O gesto irritou correligionários como o deputado estadual Cristiano Caporezzo (PL-MG), que pressiona por aliança com Cleitinho. A tensão levou Flávio Bolsonaro a intervir na noite de sexta-feira (24/4), tentando conter o conflito interno.
Esquerda em compasso de espera
No outro lado, a filiação do presidente do Senado, Rodrigo Pacheco, ao PSB mineiro animou petistas, mas o entusiasmo arrefeceu. Pacheco ainda não assumiu publicamente a pré-candidatura ao governo estadual e se concentra em articulações de bastidor para fortalecer o PSB e buscar coalizão. Nesta semana, conseguiu emplacar o deputado federal Igor Timo no comando do União Brasil em Contagem.

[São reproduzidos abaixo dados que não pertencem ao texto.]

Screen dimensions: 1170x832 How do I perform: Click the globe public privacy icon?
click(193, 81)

A cautela de Pacheco causa impaciência mesmo entre legendas de esquerda. O PSol, por exemplo, resiste a formalizar apoio, embora o senador seja o plano A do entorno de Lula para garantir palanque em Minas.
Outros possíveis nomes
Além de Mateus Simões (PSD), Cleitinho Azevedo (Republicanos) e Rodrigo Pacheco (PSB), a lista de pré-candidatos ao Palácio Tiradentes inclui:
- Alexandre Kalil (PDT) – ex-prefeito de Belo Horizonte, que afirma: “Meu nome estará na urna”.

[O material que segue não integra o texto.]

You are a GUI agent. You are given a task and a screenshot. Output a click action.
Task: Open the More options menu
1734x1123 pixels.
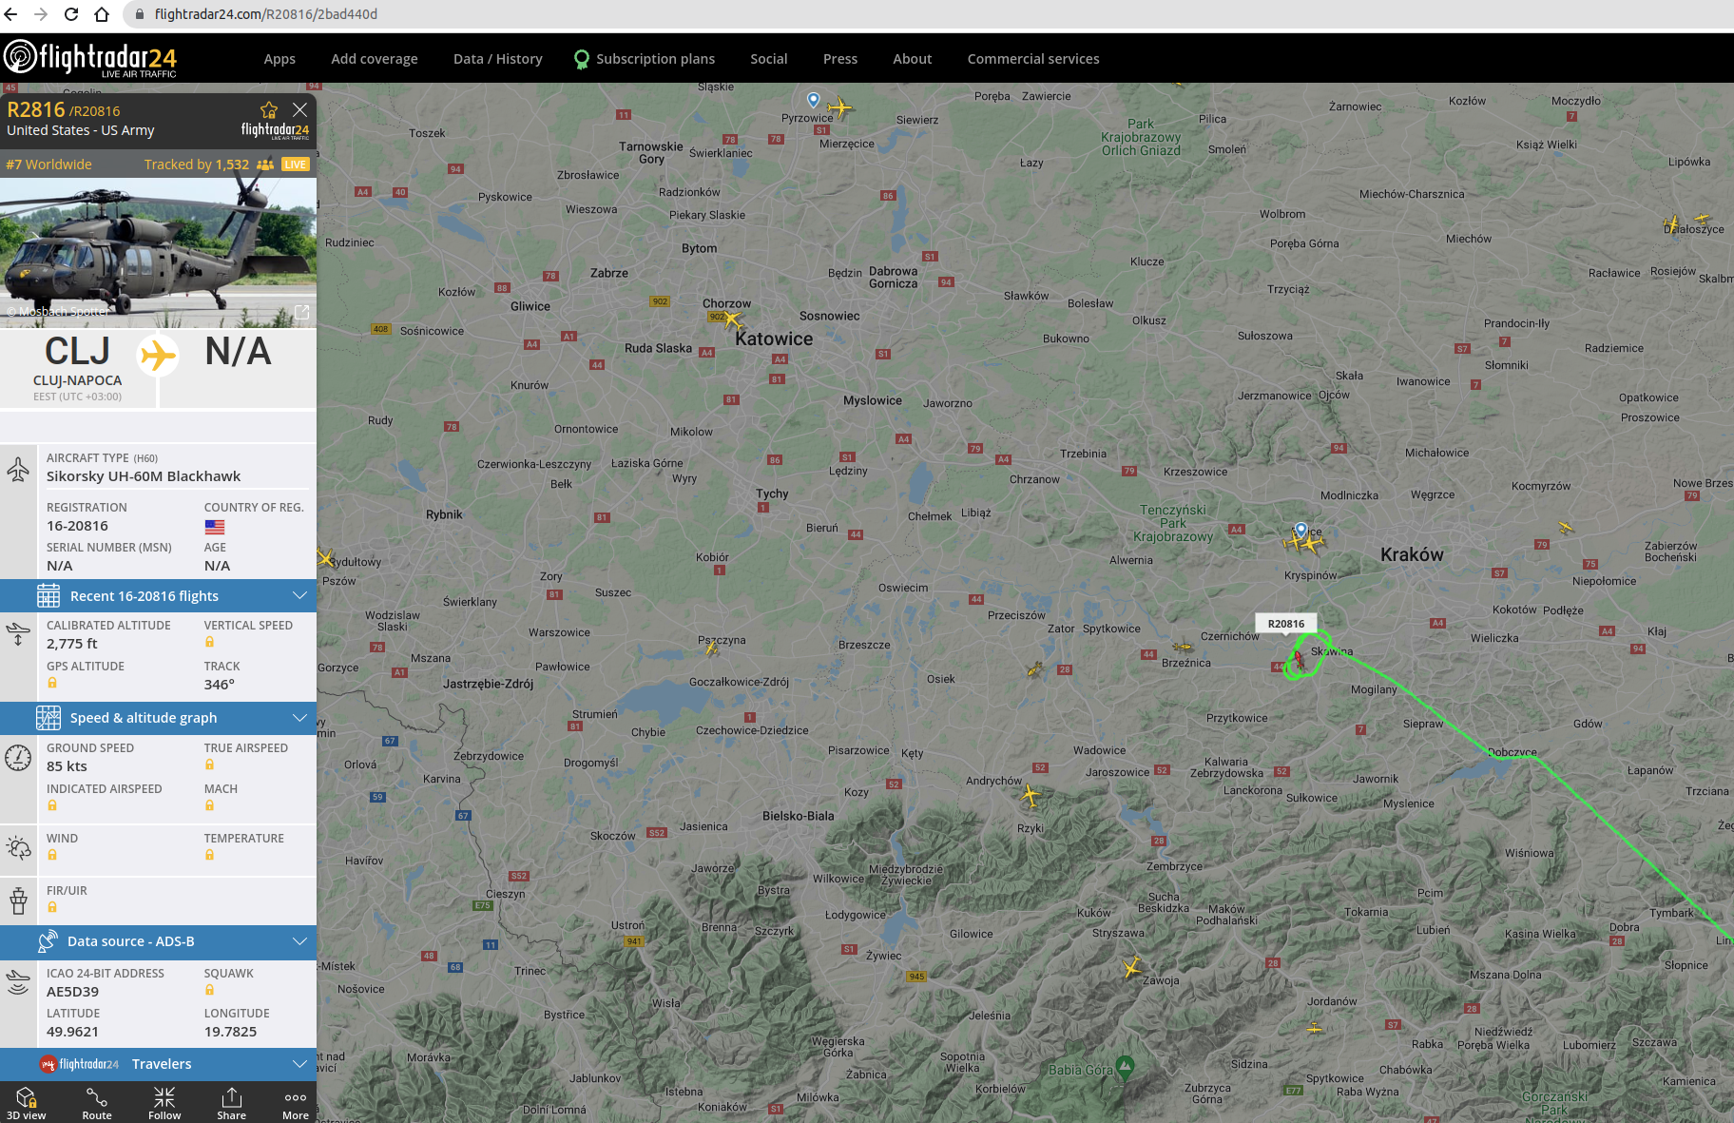295,1102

- Gabriel Azevedo (MDB) – ex-presidente da Câmara Municipal de BH, tenta ampliar alcance estadual.
- Flávio Roscoe (PL) – ex-presidente da Fiemg, aguarda definições partidárias.
- Túlio Lopes (PCB) – professor, representa corrente alternativa da esquerda.

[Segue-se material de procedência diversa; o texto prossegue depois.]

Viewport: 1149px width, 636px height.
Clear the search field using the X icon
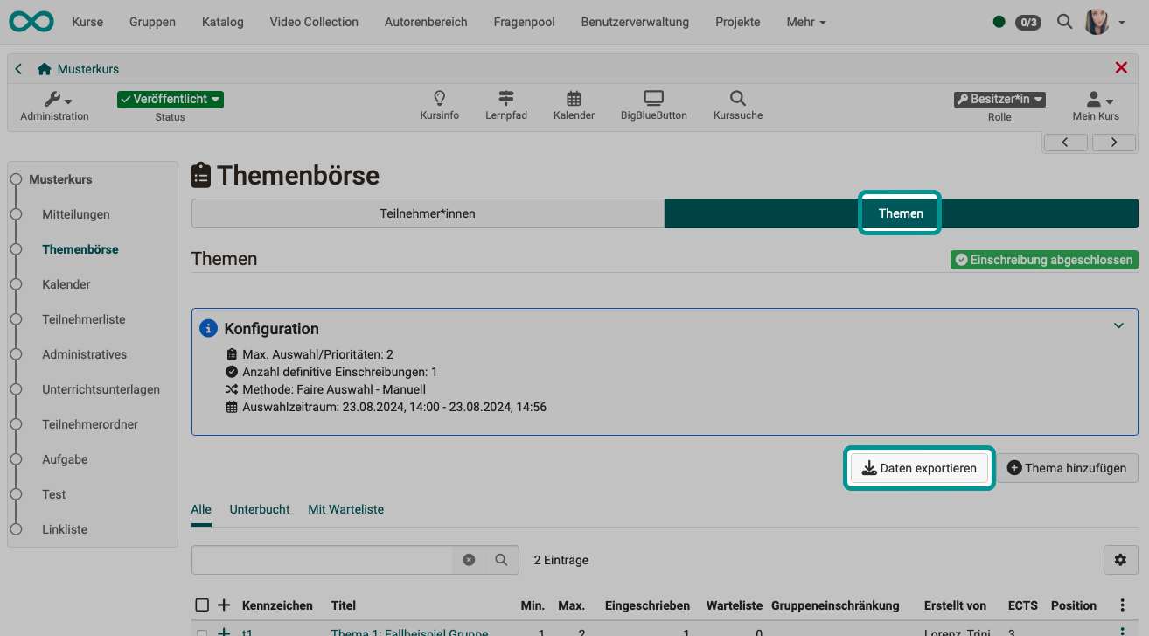[x=470, y=560]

- Maria da Consolação (PSol) – ligada a movimentos sociais.
- Ben Mendes (Missão/MBL) – advogado e youtuber.
Importância estratégica de Minas
Desde a redemocratização, quem vence em Minas costuma ganhar a eleição nacional. Em 2022, a disputa foi a mais apertada do país: Lula venceu Jair Bolsonaro por 50,2% a 49,8% no estado, diferença inferior a 50 mil votos.
Calendário ainda favorece negociações
Apesar da ansiedade de aliados, os partidos têm até as convenções de 20 de julho a 5 de agosto para oficializar candidaturas e coligações. Até lá, Lula e Flávio Bolsonaro trabalham para construir palanques e evitar novas fissuras regionais.